Heureusement que la formidable solidarité et la légendaire hospitalité des villes du sud tunisien face à l’exode engendré par la guerre en Libye a permis de compenser largement tous ces accrocs et de garder intacte la réputation flatteuse de la révolution tunisienne.
Faire fructifier l’élan de sympathie envers notre pays
Il est encore temps de faire fructifier l’élan de sympathie envers notre pays dans le monde, à condition de sortir le plus rapidement possible du flou constitutionnel actuel et de ne pas remettre en cause le calendrier électoral fixé il y a un mois dans l’approbation générale. Car rien n’indique que la situation sécuritaire serait meilleure en automne que lors des quatre prochains mois et, au contraire, elle risquerait probablement d’empirer si les élections de la Constituante devaient être repoussées. Il y a urgence à renouer avec une pleine et entière légitimité des autorités afin par exemple d’accueillir la Conférence de Carthage et les éventuels contributeurs; ce qui devrait faciliter l’allègement de notre dette extérieure actuelle ainsi que la mise en place de nouvelles formes de soutien à l’économie tunisienne.

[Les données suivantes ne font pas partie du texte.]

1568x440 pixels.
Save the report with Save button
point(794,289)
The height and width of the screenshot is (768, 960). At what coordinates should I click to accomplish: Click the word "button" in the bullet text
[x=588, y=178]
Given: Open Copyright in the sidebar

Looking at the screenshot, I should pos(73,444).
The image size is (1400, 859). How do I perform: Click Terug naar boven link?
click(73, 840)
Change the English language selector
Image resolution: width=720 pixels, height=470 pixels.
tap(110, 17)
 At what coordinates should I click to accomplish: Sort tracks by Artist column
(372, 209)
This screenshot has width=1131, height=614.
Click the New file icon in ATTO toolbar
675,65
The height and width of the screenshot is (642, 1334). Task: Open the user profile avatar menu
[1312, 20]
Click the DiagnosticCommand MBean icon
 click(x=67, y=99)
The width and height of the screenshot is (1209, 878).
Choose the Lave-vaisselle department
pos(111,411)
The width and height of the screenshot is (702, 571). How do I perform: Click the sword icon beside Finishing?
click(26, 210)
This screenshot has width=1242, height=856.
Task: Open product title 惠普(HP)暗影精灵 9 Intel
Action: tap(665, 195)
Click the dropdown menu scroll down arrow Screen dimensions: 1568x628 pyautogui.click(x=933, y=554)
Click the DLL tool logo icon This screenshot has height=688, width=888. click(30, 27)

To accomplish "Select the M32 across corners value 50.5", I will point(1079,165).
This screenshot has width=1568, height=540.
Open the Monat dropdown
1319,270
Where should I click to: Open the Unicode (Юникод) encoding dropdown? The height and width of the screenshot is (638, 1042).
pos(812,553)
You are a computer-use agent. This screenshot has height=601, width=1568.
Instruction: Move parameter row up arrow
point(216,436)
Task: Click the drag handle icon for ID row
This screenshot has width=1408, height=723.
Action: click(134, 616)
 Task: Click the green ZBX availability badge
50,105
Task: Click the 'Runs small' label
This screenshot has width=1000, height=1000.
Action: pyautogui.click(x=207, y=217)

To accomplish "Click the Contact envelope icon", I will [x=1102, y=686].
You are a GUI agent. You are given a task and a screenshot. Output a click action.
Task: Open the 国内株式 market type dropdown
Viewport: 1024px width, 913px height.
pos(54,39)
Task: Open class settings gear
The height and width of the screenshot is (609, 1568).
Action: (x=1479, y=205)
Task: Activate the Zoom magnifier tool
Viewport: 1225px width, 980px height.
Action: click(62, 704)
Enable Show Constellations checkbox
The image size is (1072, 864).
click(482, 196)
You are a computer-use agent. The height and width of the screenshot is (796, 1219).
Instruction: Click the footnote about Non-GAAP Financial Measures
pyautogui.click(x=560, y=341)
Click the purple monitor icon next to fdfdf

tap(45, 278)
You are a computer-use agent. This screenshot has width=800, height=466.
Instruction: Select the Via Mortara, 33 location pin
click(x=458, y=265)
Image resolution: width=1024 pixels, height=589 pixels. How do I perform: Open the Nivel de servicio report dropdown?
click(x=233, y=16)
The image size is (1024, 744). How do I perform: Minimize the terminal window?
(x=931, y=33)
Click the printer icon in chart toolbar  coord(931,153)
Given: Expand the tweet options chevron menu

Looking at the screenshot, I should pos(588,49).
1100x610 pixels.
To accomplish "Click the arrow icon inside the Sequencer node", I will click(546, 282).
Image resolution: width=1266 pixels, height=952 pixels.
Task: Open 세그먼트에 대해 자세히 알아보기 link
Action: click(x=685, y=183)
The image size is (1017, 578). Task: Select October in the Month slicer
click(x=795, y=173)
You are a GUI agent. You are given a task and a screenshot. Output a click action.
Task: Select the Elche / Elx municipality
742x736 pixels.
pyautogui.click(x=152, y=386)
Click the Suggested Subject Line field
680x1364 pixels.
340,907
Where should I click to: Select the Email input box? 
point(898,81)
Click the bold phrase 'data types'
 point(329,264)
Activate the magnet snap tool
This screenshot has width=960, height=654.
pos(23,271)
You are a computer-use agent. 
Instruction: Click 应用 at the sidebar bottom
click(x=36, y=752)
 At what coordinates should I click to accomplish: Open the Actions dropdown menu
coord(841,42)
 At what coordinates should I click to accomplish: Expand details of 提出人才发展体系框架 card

Les investisseurs étrangers et les entreprises multinationales qui ont mis la Tunisie dans le champ de leur radar ne le feront pas indéfiniment et il ne faudrait pas regretter un jour d’être passé de mode.
Plus vite les incertitudes gouvernementales seront levées et plus vite les problèmes économiques et sociaux pourront être sérieusement confrontés. Car le rôle du gouvernement de transition est uniquement de parer au plus urgent et de conduire au plus vite le pays à la stabilité constitutionnelle. N’allongeons pas plus qu’il n’en faut cette mission de dépannage.
C’est aussi la prospérité future du pays qui est en jeu dans ce processus de démocratisation qui, s’il se déroule rapidement et en souplesse, fructifierait de manière optimale la révolution tunisienne et son image rayonnante.
Pour le bien des générations futures sachons protéger précieusement cette image qui a remis contre toute attente la Tunisie sur la carte mondiale.